The manager had been working with Toll since 1981, and left in August 2016 for a job with a competing company as a senior executive.

In an earlier judgment, Toll outlined its case against the ex-employee, who had access to data such as pricing information and profit margins via a business laptop. Toll claims despite the employee returning the laptop on his last day of work, the employee had used a number of USB devices to take the data from the laptop.

In a judgment issued last week, the court ruled that the former employee must provide Toll with the USBs within 17 days.

“It seems inherently unlikely that the three inserts on 11 August, the very day before his resignation, were each work-related,” said Justice Logan in the earlier judgment.

In a statement provided to SmartCompany, a Toll Group spokesperson said it had acted quickly to resolve its concerns on this issue.

“Toll takes this matter extremely seriously. We are committed to protecting the security of our customer information and are working quickly to take appropriate steps to safeguard our customers’ interests,” the spokesperson said.

Fashion retailer and Smart50 alumni Showpo recently settled a case also involving claims of misuse of company data. The company sued competing retailer Black Swallow after an outgoing Showpo graphic designer was accused of downloading the company’s customer database and providing it to her new employers, Black Swallow.
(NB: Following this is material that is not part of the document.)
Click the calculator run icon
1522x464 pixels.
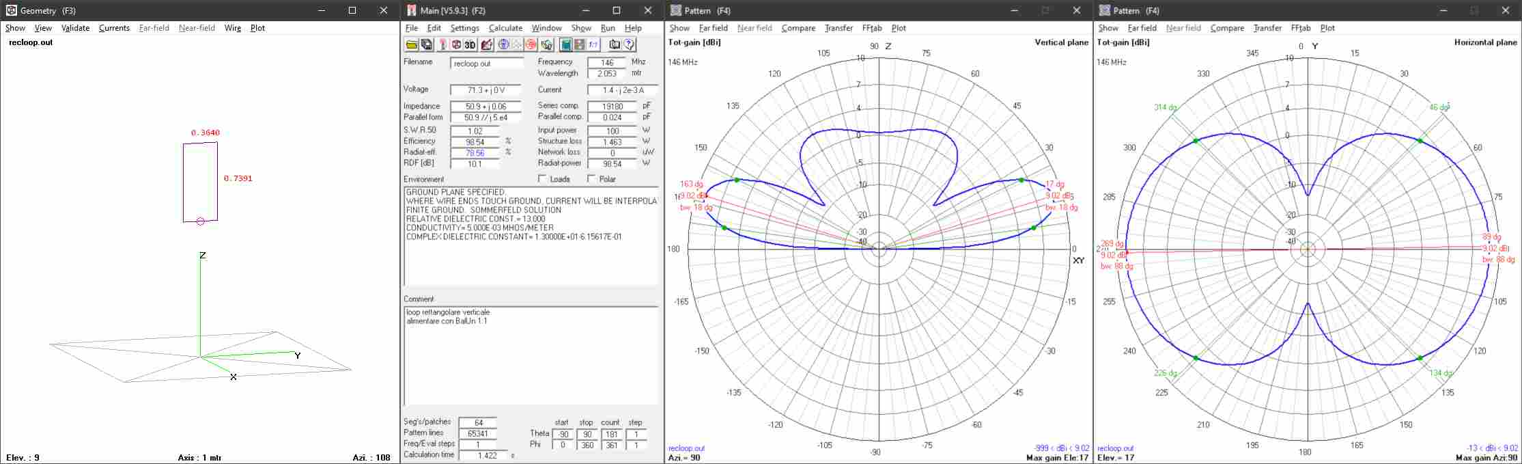click(565, 45)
Fairfax reports Black Swallow has been ordered to pay $60,000 to Showpo, and the graphic designer in question has been banned from using the contact list.
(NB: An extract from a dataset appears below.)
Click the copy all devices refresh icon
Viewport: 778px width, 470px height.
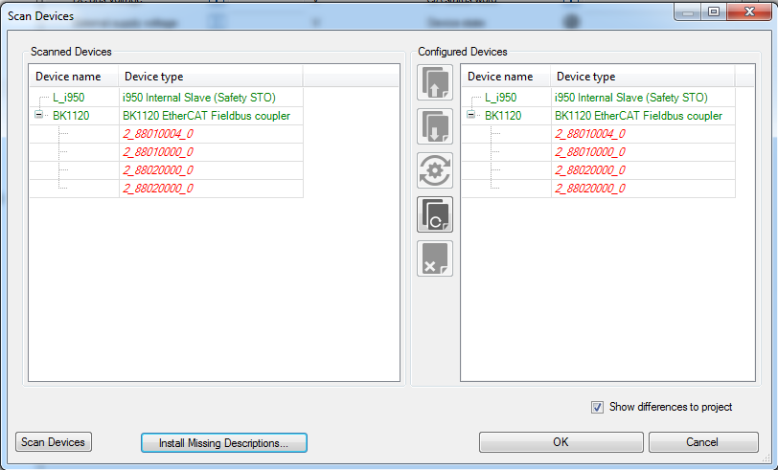click(x=435, y=214)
Earlier this year, Black Swallow founder Alex Baro denied he had used the Showpo database and told SmartCompany he had contacted Showpo founder Jane Lu a “number of times” to resolve the issue.

Baro was contacted for a statement by email this morning but did not provide a written statement, and Showpo did not respond to requests for comment prior to publication.

Businesses must “act soon” to prevent data theft

Employment lawyer at TressCox Lawyers Peta Tumpey tells SmartCompany concerns around ex-employees stealing company data have “always been” a major issue, across both senior and junior positions.

“It used to be that employees would print off customer databases, now they think they’re being clever by using USBs to download them,” she says.

Tumpey believes that businesses are slowly becoming more aware of the issue and are implementing more sophisticated protections. However, she notes vigilance is needed earlier rather than later.

“It’s important to act as soon as the employee issues their resignation, especially for senior positions. Businesses should limit access to documents and only provide access to ones they need for handover, as lots of executives will have unlimited access to a lot of sensitive documentation,” Tumpey says.

“Also, immediately conduct an audit of that person’s computer, and check any use of external hard drives or USBs.”

Tumpey says many employers are reluctant to implement such stringent practices for outgoing employees, with many worried about offending the long-time workmate.

“I’ve had businesses say ‘they’d never do that, they’ve been with us 15 years’, they’re quite fearful,” she says.

“It has to be done anyway.”

In the case of the ex-Toll employee, the outgoing employee’s email account was also analysed and a number of emails were found between him and his future employers. Tumpey says keeping an eye on employees email accounts is also needed, including personal ones.

“Block access to personal email sites like Gmail or Hotmail, as some employees will send confidential emails via those,” she says.

While contractual agreements such as NDAs are good practice, Tumpey says they’re often “not worth the paper they’re written on”. If an ex-employee is found to have taken sensitive data to another employer, Tumpey advises some proactive and direct action.

“Write to the new employer and inform they have breached the constraints of the agreement if they accept the information and are therefor liable for damages,” she says.

“Businesses have got to have dedicated methods to deal with these situations, and should weigh up the cost of not just losing an employee, but the potential hit to your brand if clients become aware their information was lost via your business.”